Il deputato della Lega Eugenio Zoffili oggi al porto di Olbia in Sardegna, con l’intento di bloccare lo sbarco dei migranti dalla Alan Kurdi.

Il parlamentare comasco si è seduto sulla banchina –dove invece non sarebbe stato consentito l’accesso ai consiglieri regionali- davanti alla nave della ong tedesca Sea Eye ormeggiata al molo italiano -come indicato dal Viminale- per impedire alle persone a bordo di scendere a terra.

“La Sardegna non è il campo profughi dell’Europa” ”Vogliamo turisti, non clandestini”, ha scritto Zoffili sulla sua pagina Facebook, dove ha documentato l’arrivo e l’attracco dell’Alan Kurdi.

Il gesto di Zoffili, è stato sostenuto anche dal leader della Lega, Matteo Salvini: “Perché una nave tedesca diretta in Francia dopo essere stata respinta da Malta con 125 clandestini a bordo sta sbarcando proprio ora in Italia, a Olbia? –scrive Salvini su Facebook-

Non è generosità, non è solidarietà: significa farsi prendere in giro. Punto.

Ringrazio il deputato Eugenio Zoffili che in questo momento, insieme a consiglieri e militanti sardi, sta cercando di bloccarne lo sbarco in Sardegna”.

Salvini ha anche ricordato che il politico originario di Erba “è presidente del Comitato parlamentare Schengen (che ha tra i propri compiti il ruolo di vigilanza e controllo in materia di immigrazione)”.

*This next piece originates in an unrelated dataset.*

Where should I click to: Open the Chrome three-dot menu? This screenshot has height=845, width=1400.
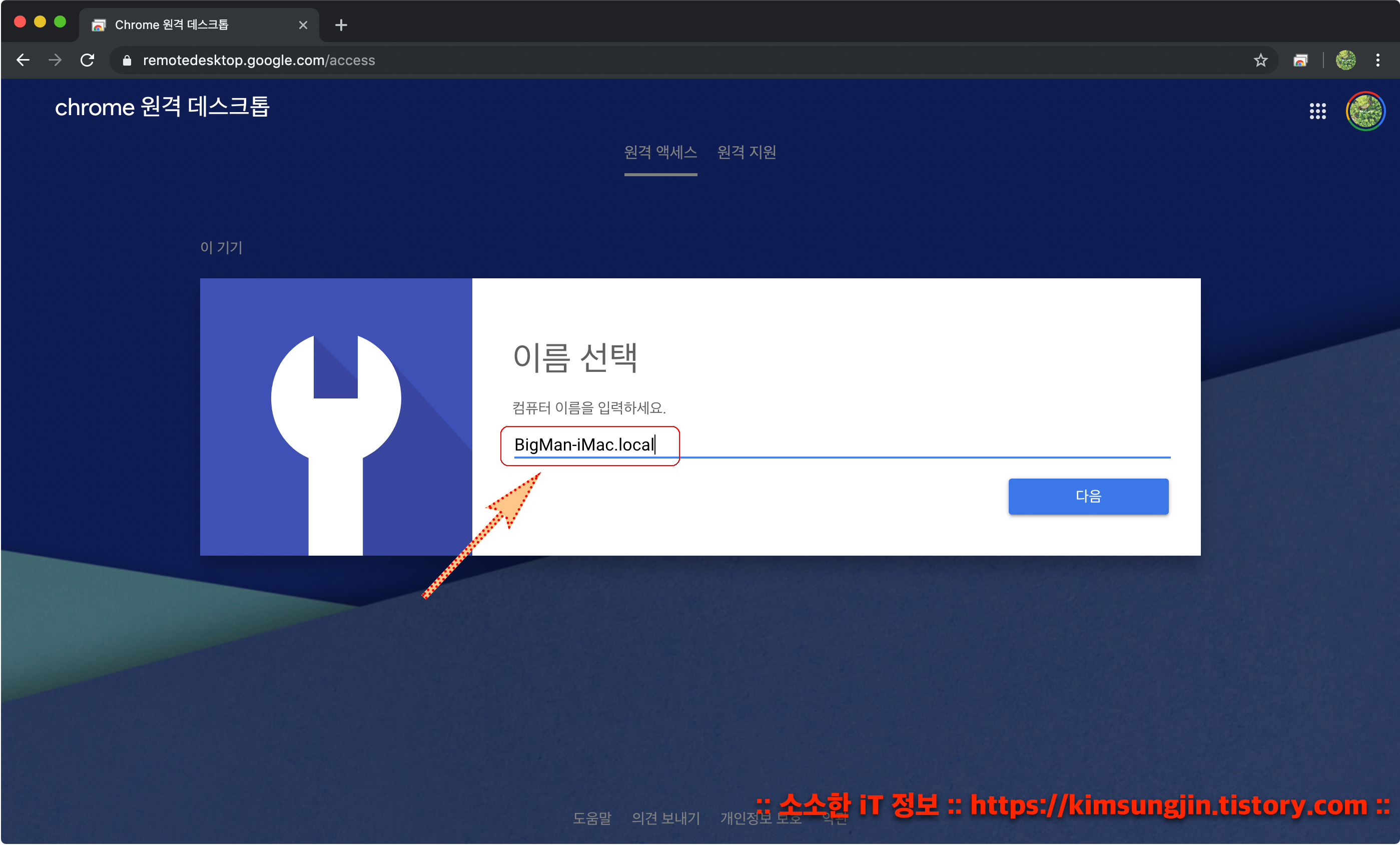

“In Sardegna non c’è mai stato uno sbarco di una ong, e questo rappresenterebbe un pericoloso precedente, un territorio che al sud è già alle prese con gli sbarchi provenienti dall’Algeria –spiega Zoffili che è anche coordinatore della Lega nella regione, raggiunto al telefono-. Da deputato della Repubblica mi sono sentito di difendere gli abitanti sardi da questo, che è anche un rischio sanitario. Sono già stato in altri luoghi come Lampedusa, -sottolinea il comasco- e vivono problemi grandissimi per l’arrivo di queste ong. L’ho fatto per tutti i cittadini”.